Jan 13, 2017
Bring It On

Pressure exists at every level of athletics, and it has both its pros and cons. It can cause athletes to lose focus and give up. Or it can drive them to succeed at the highest level. How do you make sure pressure is positive?

Dr. Patrick Cohn is a sports psychologist and founder of Peaksports.com. He specializes in helping athletes and coaches overcome the mental challenges of sports so that they can perform at their best. He believes the role that pressure plays is essential to achieving any type of success.

“It’s pressure that challenges your ability and forces you to work hard and dig a little deeper to get more out of your potential,” Dr. Cohn writes in a blog on his website. “You might have very high talent, but your performance will consistently be under par without some pressure.”

For his main example, Dr. Cohn looks at two star NFL quarterback, Jameis Winston of the Tampa Bay Buccaneers and Russell Wilson of the Seattle Seahawks. Both found their way to the NFL through entirely different paths. Winston won the Heisman Trophy while at Florida State University and was selected as the first pick of the NFL draft in 2015. Wilson, however, was a talented baseball prospect who became a professional football player after being drafted in the third round.

Despite these differences, both have had tremendous success at the sport’s highest level. Both were named Rookie of the Year in their respective first seasons, and both have been selected to the NFL Pro Bowl. Wilson also led the Seahawks to a Super Bowl victory, while Winston has quickly helped turn around a struggling franchise with the Buccaneers.

“How have Winston and Wilson succeeded at one of the most difficult positions in all of sports?” Dr. Cohn asks. “The common thread that runs through Winston and Wilson is their love for pressure. (It may sound odd only because pressure gets a bad reputation in sports.) Winston and Wilson knew that pressure was the vehicle that could take their level of play higher so they set out to learn how to harness and benefit from pressure.”

Another similarity between these two quarterbacks is that they both sought advice from mental-conditioning consultant Trevor Moawad. He has helped them develop a positive approach to pressure.

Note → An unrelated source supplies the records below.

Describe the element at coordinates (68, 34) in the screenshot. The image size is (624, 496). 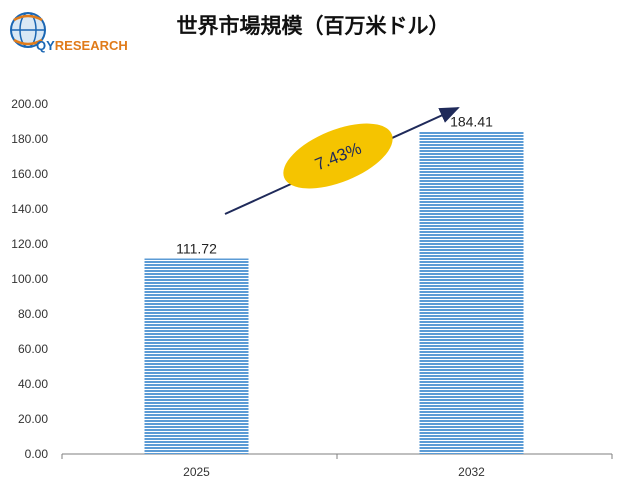
I see `qyresearch-logo: QYRESEARCH` at that location.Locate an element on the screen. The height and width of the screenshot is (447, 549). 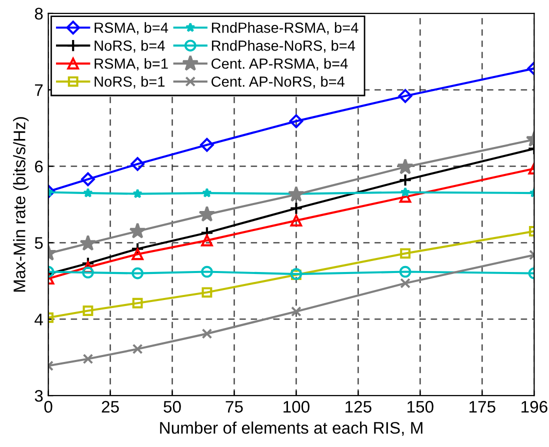
y-tick-label: 3 is located at coordinates (38, 396).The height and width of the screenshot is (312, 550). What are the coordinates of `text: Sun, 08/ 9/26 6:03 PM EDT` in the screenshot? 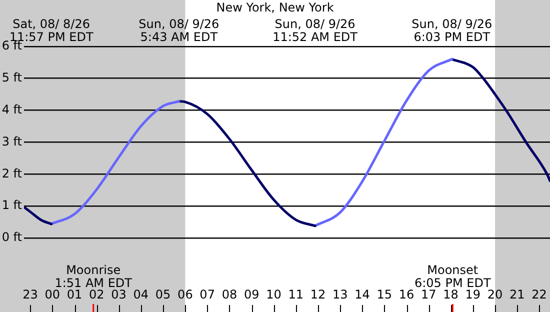 It's located at (452, 30).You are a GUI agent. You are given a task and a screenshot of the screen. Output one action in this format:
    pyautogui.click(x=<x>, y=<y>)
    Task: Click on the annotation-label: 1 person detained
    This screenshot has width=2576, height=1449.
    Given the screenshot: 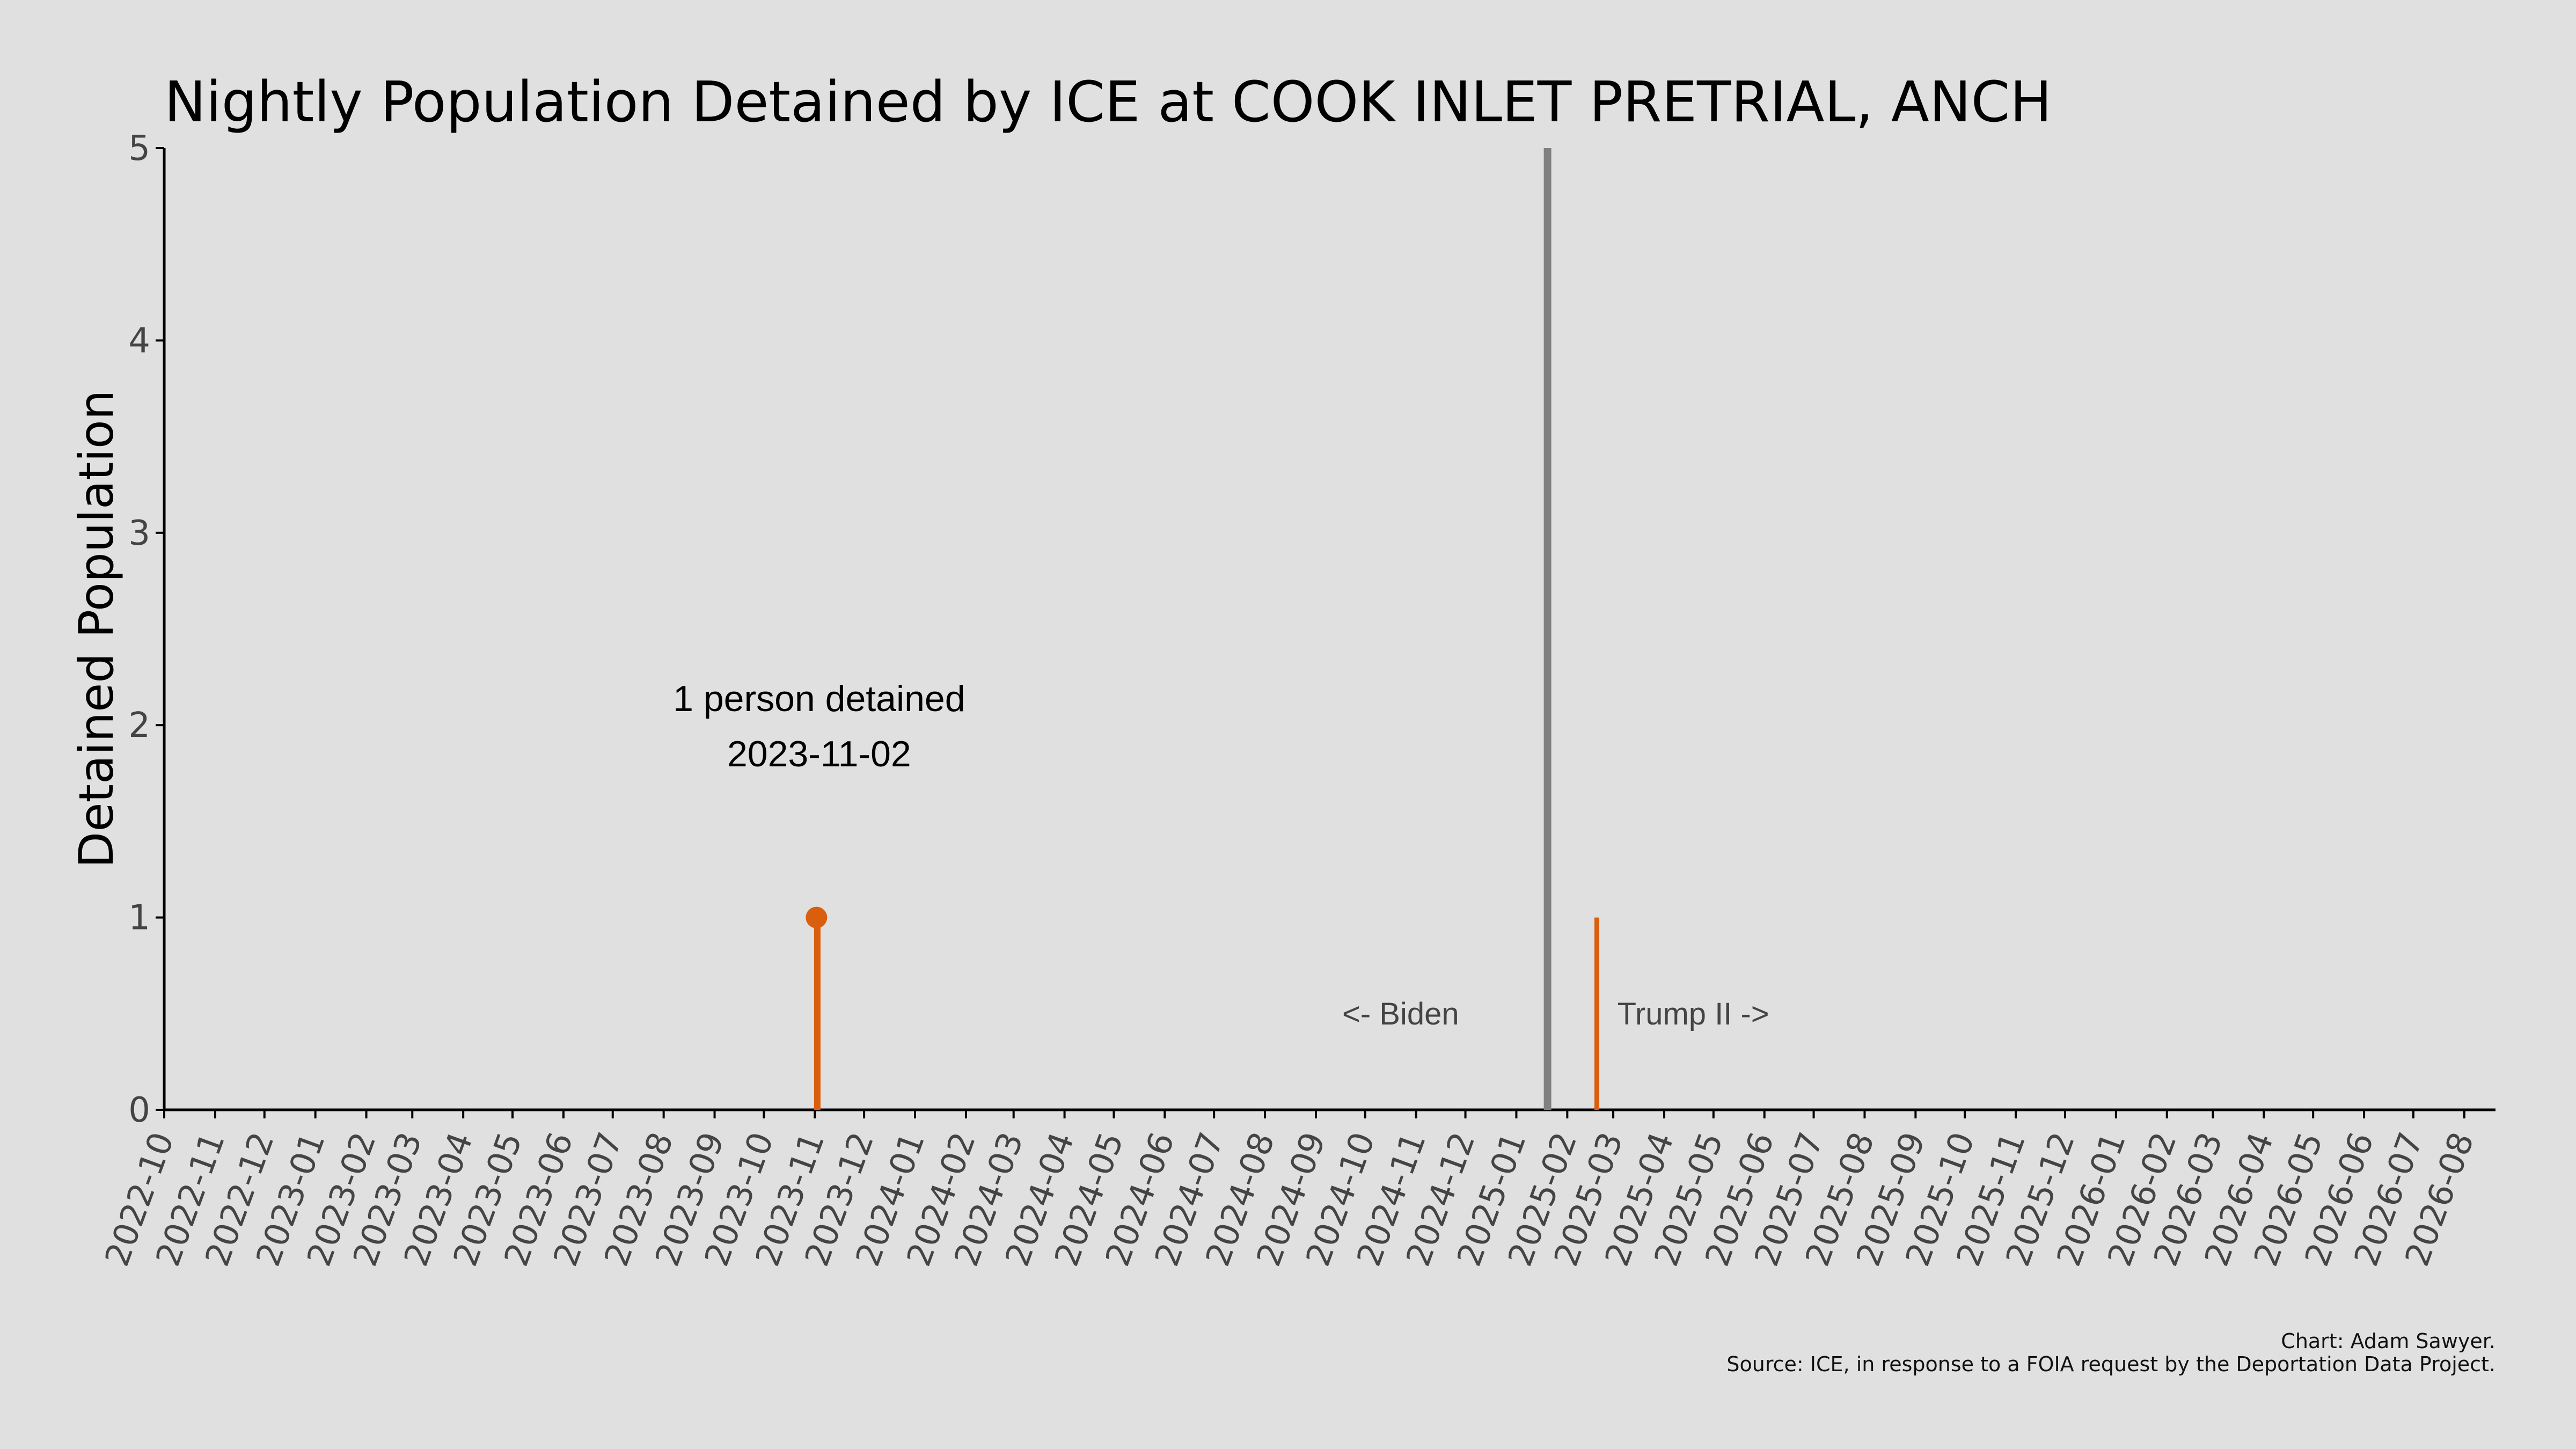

“Very few people can look at stress positively,” Moawad writes. “Both Jameis and Russell love stress and they recognize that some of the best things you’ll get in life come from fighting through those challenges that nobody’s going to give you anything that’s not hard. And that’s where I think Jameis really views that as a challenge and Russell views it as a challenge. Jameis looks at pressure as a privilege, Russell views pressure as a privilege.”

Being a professional quarterback is a very high-pressure job requiring a lot of quick decision-making that can often decide games. But the ways that Winston and Wilson use pressure to their advantage can be applied to any athlete no matter the level of competition or talent.

“First, stop viewing pressure as something to be avoided. Look at pressure as the needed element that challenges you to reach your potential,” writes Dr. Cohn. “Embrace pressure situations. Get excited when the game is on the line. That’s your time to shine. Just because you embrace pressure does not guarantee victory but it places you in the optimal mindset to succeed. Practice with pressure. Play the pressure game in your mind during training sessions.”

Instead of letting pressure work against you, start viewing pressure in a different way so that it can work for you. If coaches can instill this mentality in their athletes, they will be ready for any challenge that come their way, in sports and in life.